◆ **AUFGABENSTELLUNG**
Gib aus dem Text zum Theaterstück „Marienplatz“ den Abschnitt wortgetreu wieder, der mit „Das Bühnenbild erinnert“ beginnt und mit „geführt zu bekommen.“ endet.

◆ **AUSGANGSTEXT**
━━━━━━
Marienplatz

An mir ist dieser Vorfall komplett vorbeigegangen. Erst ein paar Monate war ich Einwohnerin Münchens, als es passiert ist. Am 19. Mai 2017 fuhr ein Mann mit seinem Auto auf den Münchner Marienplatz, übergoss sich mit mehreren Litern Benzin und zündete sich an. Er verstarb kurze Zeit später im Krankenhaus und bis heute haben sich weder seine Identität noch die Umstände seiner Selbstverbrennung geklärt. Diese Geschichte ließ den polnischen Autoren Beniamin M. Bukowski, der auf Einladung des Residenztheaters für ein paar Monate Zeit in München verbrachte um ein Stück zu schreiben, nicht mehr los. Warum verbrennt sich jemand öffentlich? Warum gibt es so wenig Informationen zu dem Fall und warum scheint sich niemand so recht dafür zu interessieren?

Szenenbild aus MARIENPLATZ - © Sandra Then
Weihnachtsmarktoptik – © Sandra Then

Unbekannter Vorfall in idyllischer Atmosphäre

Das Bühnenbild erinnert an die Buden vom Weihnachtsmarkt, der in einem normalen Jahr auf dem Marienplatz stattfinden würde. Im Hintergrund thront das überdimensionale Bild der Mariensäule, ein weiteres Symbol vom Münchener Marienplatz. Eine Stadtführerin (Myriam Schröder) behauptet süffisant, die Marienstatue auf der Mariensäule sei deshalb vergoldet, „weil wir uns das leisten können“. Davon abgesehen habe München den besten Fußballverein der Welt, das beste Theater („ja, das ist richtig, die Kammerspiele!“) und sei schon immer tolerant gegenüber Immigranten gewesen – insbesondere gegenüber einem österreichischen Immigranten, der ein paar Jahre schlimme Dinge gemacht hat. Ach, es ist großartig, die Münchner Überheblichkeit, die mich selbst (als Zugereiste) auch ziemlich nervt, noch einmal humorvoll vor Augen geführt zu bekommen.
━━━━━━
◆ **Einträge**

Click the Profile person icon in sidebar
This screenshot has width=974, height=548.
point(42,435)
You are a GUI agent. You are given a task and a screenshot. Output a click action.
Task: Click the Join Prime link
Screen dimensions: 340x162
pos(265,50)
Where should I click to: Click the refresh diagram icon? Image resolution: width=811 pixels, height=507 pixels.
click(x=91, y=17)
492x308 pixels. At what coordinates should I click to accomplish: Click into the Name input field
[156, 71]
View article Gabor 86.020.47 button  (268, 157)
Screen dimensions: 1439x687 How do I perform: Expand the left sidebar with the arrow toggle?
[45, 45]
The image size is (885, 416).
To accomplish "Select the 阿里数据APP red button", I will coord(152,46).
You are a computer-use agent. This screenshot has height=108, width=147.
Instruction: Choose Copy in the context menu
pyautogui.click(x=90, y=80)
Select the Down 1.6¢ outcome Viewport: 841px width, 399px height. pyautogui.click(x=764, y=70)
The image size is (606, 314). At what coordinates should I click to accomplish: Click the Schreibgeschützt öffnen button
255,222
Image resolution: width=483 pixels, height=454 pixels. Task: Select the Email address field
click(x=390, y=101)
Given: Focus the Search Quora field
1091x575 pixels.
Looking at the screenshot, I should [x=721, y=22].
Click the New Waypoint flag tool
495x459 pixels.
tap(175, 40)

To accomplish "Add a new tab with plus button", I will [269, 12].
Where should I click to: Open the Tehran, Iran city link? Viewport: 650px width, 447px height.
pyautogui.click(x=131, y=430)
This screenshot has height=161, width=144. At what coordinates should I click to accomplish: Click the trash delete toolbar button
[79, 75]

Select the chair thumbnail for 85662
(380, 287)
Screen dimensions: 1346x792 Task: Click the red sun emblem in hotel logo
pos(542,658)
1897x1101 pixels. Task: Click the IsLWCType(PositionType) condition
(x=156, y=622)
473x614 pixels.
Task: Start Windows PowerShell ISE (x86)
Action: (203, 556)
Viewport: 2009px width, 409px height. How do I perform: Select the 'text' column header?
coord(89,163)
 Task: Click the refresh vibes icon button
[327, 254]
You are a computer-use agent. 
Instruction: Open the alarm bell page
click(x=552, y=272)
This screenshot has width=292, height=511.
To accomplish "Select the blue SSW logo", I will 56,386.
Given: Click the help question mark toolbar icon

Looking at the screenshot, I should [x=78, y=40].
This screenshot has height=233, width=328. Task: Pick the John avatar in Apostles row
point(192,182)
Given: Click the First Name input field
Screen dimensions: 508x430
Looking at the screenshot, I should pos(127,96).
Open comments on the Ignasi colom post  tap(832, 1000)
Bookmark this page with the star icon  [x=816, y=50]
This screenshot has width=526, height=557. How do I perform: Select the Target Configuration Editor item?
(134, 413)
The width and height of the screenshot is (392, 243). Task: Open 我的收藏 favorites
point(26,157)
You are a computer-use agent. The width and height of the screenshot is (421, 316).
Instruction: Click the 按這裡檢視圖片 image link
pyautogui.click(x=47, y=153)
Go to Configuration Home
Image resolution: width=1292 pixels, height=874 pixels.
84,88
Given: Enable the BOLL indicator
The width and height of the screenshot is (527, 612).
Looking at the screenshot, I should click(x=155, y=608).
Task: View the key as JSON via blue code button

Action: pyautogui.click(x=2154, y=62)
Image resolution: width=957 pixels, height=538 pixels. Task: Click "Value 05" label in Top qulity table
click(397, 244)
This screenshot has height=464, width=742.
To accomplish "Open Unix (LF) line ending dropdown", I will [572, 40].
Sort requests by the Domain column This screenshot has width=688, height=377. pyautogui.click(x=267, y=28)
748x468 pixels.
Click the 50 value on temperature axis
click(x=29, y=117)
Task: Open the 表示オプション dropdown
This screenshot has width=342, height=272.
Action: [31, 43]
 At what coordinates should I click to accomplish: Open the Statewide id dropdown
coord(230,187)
━━━━━━
◆ **LÖSUNG**
Das Bühnenbild erinnert an die Buden vom Weihnachtsmarkt, der in einem normalen Jahr auf dem Marienplatz stattfinden würde. Im Hintergrund thront das überdimensionale Bild der Mariensäule, ein weiteres Symbol vom Münchener Marienplatz. Eine Stadtführerin (Myriam Schröder) behauptet süffisant, die Marienstatue auf der Mariensäule sei deshalb vergoldet, „weil wir uns das leisten können“. Davon abgesehen habe München den besten Fußballverein der Welt, das beste Theater („ja, das ist richtig, die Kammerspiele!“) und sei schon immer tolerant gegenüber Immigranten gewesen – insbesondere gegenüber einem österreichischen Immigranten, der ein paar Jahre schlimme Dinge gemacht hat. Ach, es ist großartig, die Münchner Überheblichkeit, die mich selbst (als Zugereiste) auch ziemlich nervt, noch einmal humorvoll vor Augen geführt zu bekommen.